To add hypothetical questions to the vectorstore
hypo_questions_template = ChatPromptTemplate.from_template(
"Generate few questions based on the following document:\n\n{doc}\n\n Separated by newlines."
)
hypo_questions_chain = hypo_questions_template | llm | StrOutputParser()
questions = []
for chunk in chunks:
queries = hypo_questions_chain.invoke(chunk)
questions.append(queries.split("\n"))
question_docs = [
Document(page_content=q, metadata={id_key: chunk_ids[i]})
for i, qs in enumerate(questions)
for q in qs
]
retriever.vectorstore.add_documents(question_docs)
retrieved_docs = retriever.invoke(question)
print(f"Total Documents: {len(retrieved_docs)}")
display_docs(retrieved_docs)
Ideally, we should notice many more relevant documents. Let’s attempt to generate a response from our LLM.

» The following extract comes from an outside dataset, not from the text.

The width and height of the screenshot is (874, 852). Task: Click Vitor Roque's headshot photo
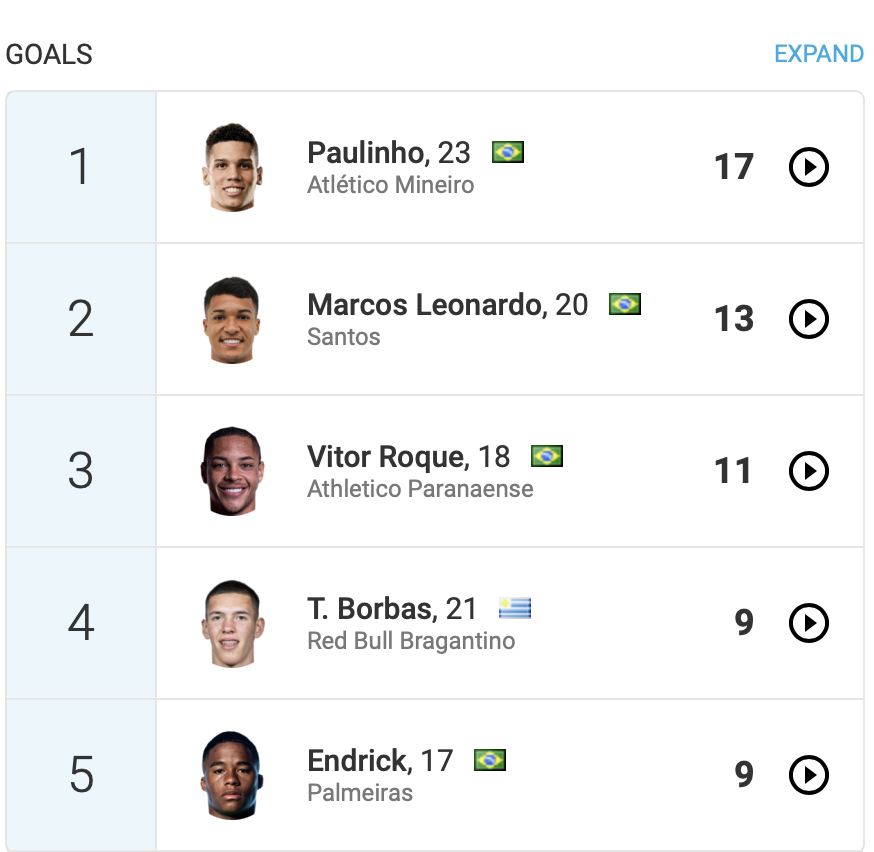tap(232, 471)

response = simple_rag_chain(question)
print(response)
We’ve come a long way compared to the initial simple RAG.
Case Study: Just a few days ago, I was talking with a friend who is trying to build a Text-to-SQL system. He has over 100 tables with thousands of columns each—far too much to fit everything into the context. The next option is to use RAG. However, a simple RAG might not be very effective because user queries and table schemas are conceptually very different. I believe the multi-vector approach could be very effective here. For each schema, you can generate a list of questions that can be answered based on that schema. These questions can be stored in the vector database. In this case, the documents in the vector store are conceptually similar to user queries. It’s highly likely that semantically similar questions will be retrieved, and their corresponding table schemas can be provided as the context to the LLM.
RAPTOR
There’s another interesting approach to consider. In our simplest RAG framework, we just divided documents into chunks and embedded them. But what if we want to store hierarchical information? The approach is called RAPTOR, refer to this link for details.

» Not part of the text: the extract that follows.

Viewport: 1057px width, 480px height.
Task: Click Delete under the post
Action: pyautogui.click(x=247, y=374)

Here’s a brief overview: this technique involves embedding, clustering, and summarizing text chunks in a recursive manner to create a hierarchical tree structure with varying levels of summarization from the bottom up. This approach improves efficiency and context-awareness in information retrieval across large texts, addressing the typical limitations of the traditional RAG setup.
Post Retrieval
Often, after retrieval, you’ll find yourself with a large amount of documents, surpassing the LLM’s context size. Therefore, after retrieving your documents, it’s advisable to apply various transformations such as deduplication, ranking, filtering, and compression before feeding them to the LLM. While it’s possible to implement these processes manually, I highly recommend leveraging the ContextualCompressionRetriever
and LLMChainExtractor
provided by LangChain. For further insights, refer to the Contextual Compression documentation.
What Next?
Explore the LangChain Expression Language (LCEL): This language simplifies chain expression and composition, reducing keystrokes significantly. Chains built with LCEL offer various advantages, including easy deployment, parallel execution, and streaming. Personally, I found these YouTube videos (this one and this one) to be quite helpful.